== PROMPT ==
Substitute "page" for "screenshot" in the records, beginning at the line that has "Open the user profile icon" and stopping after the line with "[x=763, y=35]". Leave everything else unchanged, and omit the pictures.

== DATASET RECORDS ==
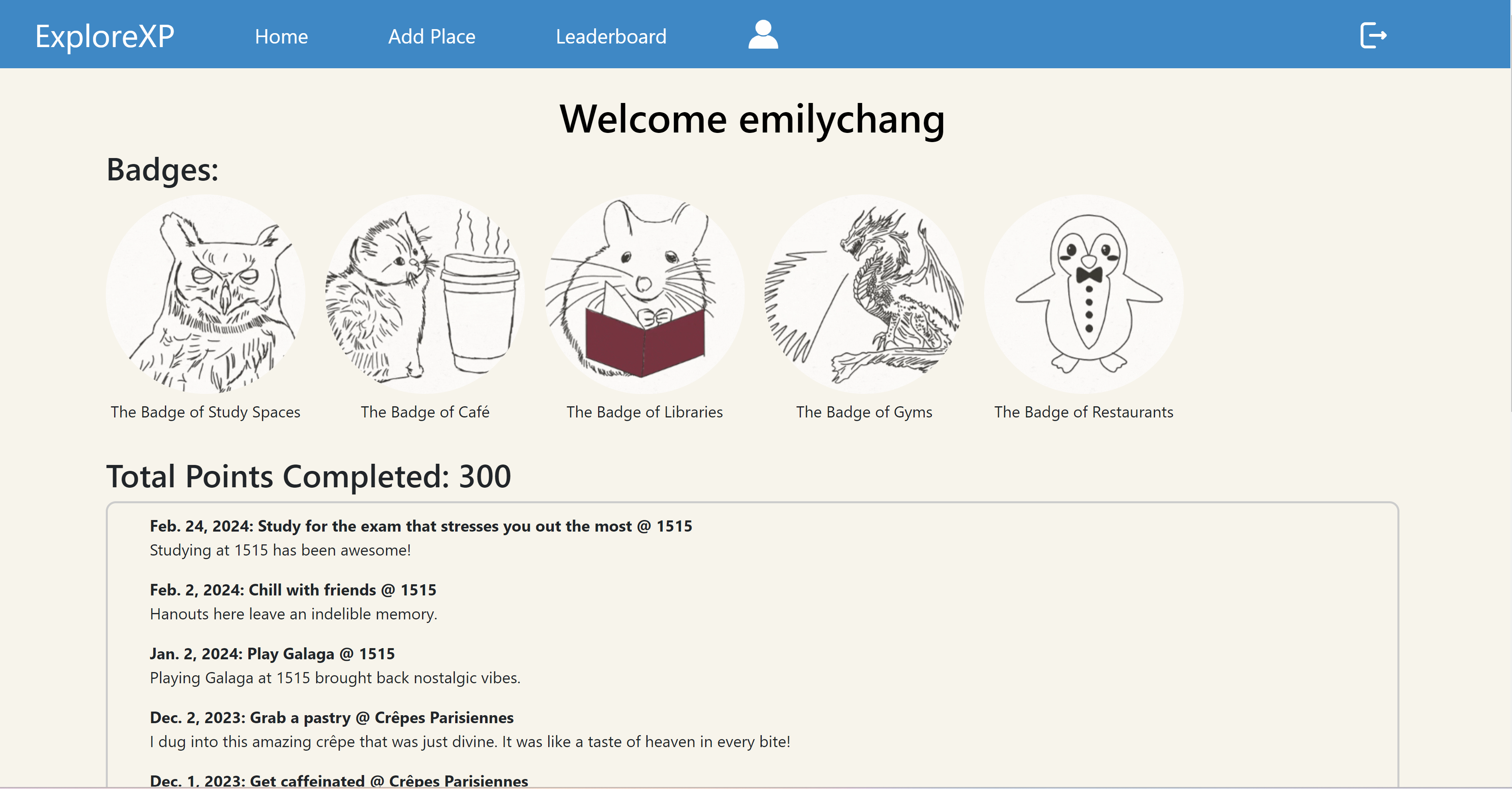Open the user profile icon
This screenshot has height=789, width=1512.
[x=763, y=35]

---

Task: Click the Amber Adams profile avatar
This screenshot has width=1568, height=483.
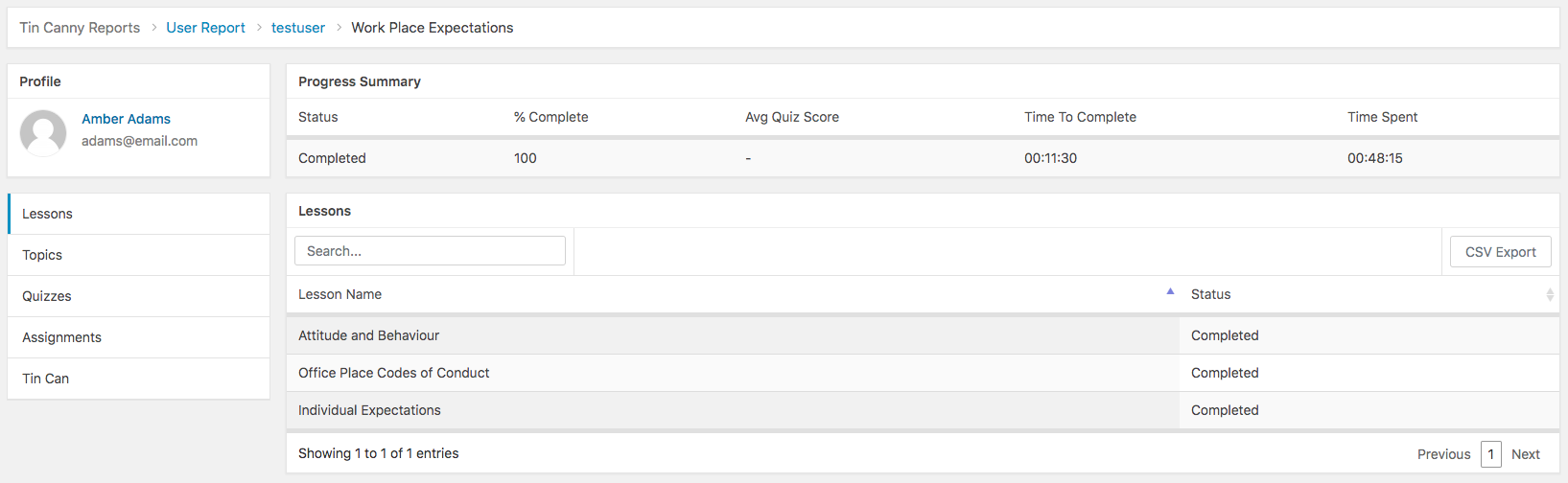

== WRITTEN SOLUTION ==
Open the user profile icon
This page has height=789, width=1512.
[x=763, y=35]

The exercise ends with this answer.